## INFORMATION:
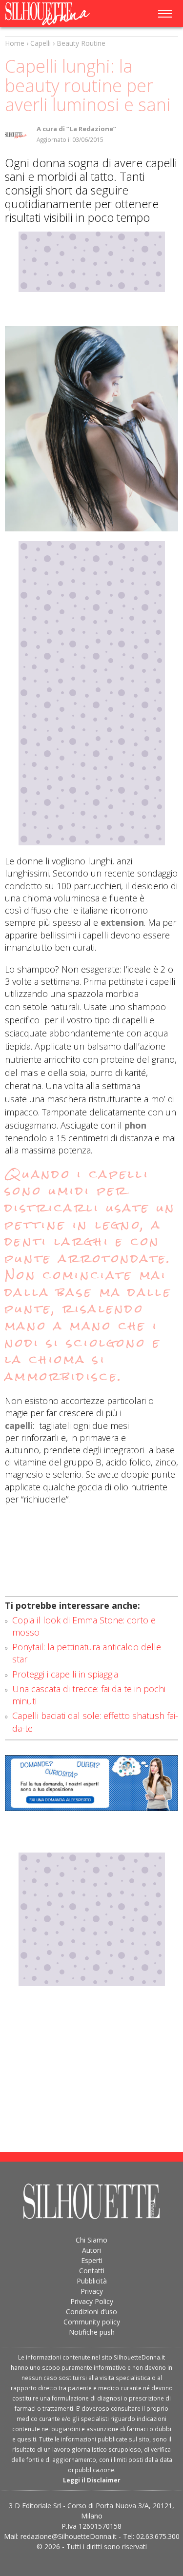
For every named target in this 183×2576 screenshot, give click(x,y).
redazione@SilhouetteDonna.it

...

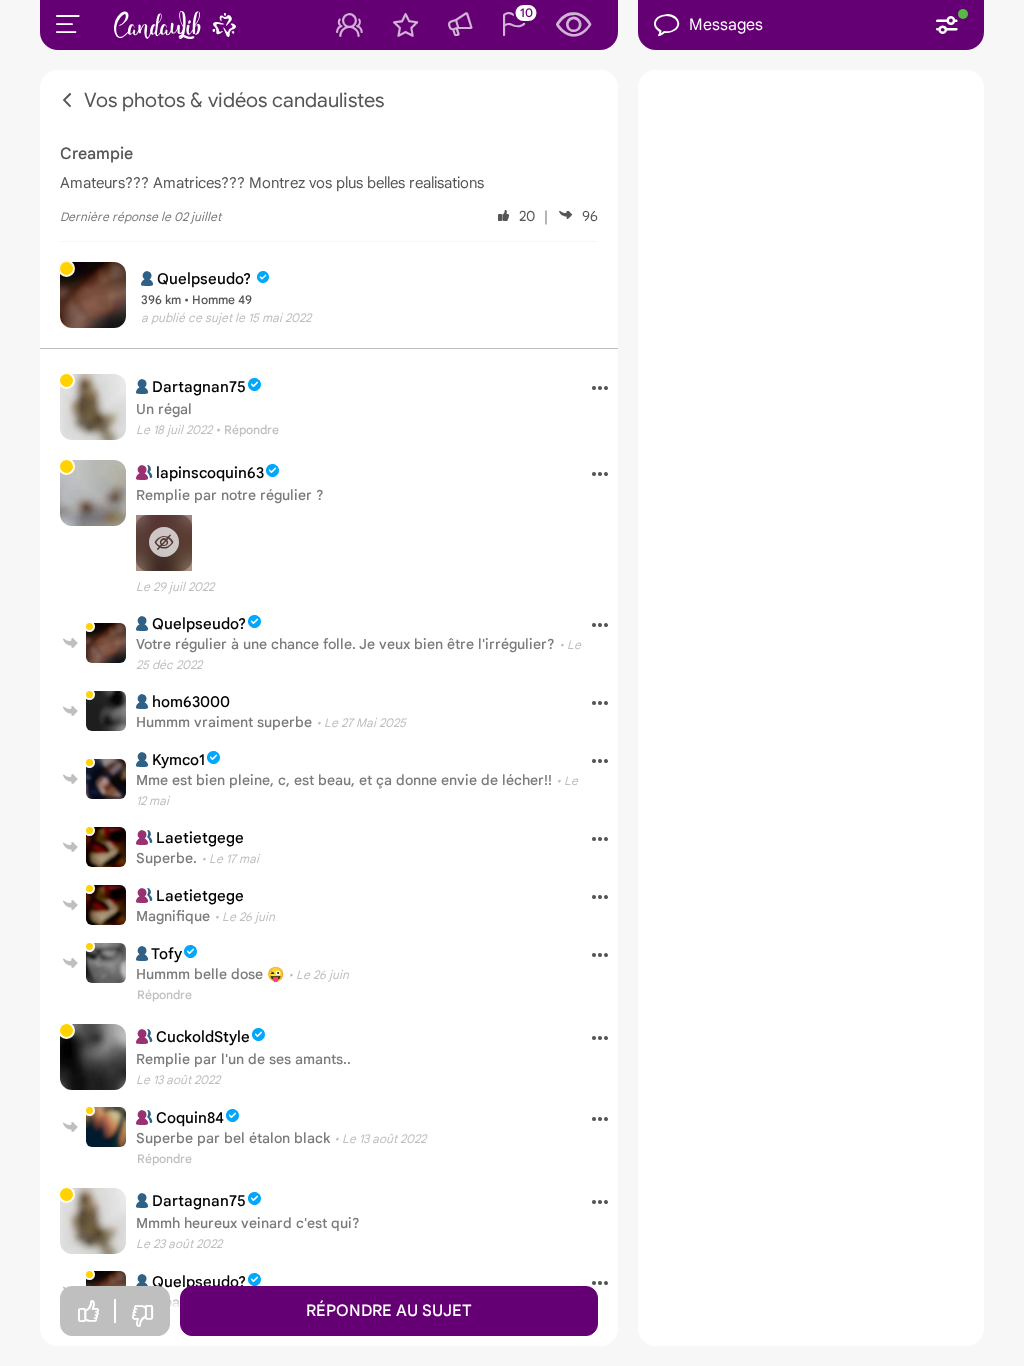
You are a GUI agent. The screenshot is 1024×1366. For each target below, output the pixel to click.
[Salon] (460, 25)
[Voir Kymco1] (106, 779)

* * *

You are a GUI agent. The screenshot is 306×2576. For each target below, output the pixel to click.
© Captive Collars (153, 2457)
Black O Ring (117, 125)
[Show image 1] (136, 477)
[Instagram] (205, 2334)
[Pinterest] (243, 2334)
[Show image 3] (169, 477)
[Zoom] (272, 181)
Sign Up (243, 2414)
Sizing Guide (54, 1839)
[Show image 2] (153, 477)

## WORK REQUIRED:
Above are some lines. Repeat exactly, and only, those from the line that has "For every named" through the line that has "redazione@SilhouetteDonna.it".

## EXPECTED ANSWER:
For every named target in this 183×2576 screenshot, give click(x,y).
redazione@SilhouetteDonna.it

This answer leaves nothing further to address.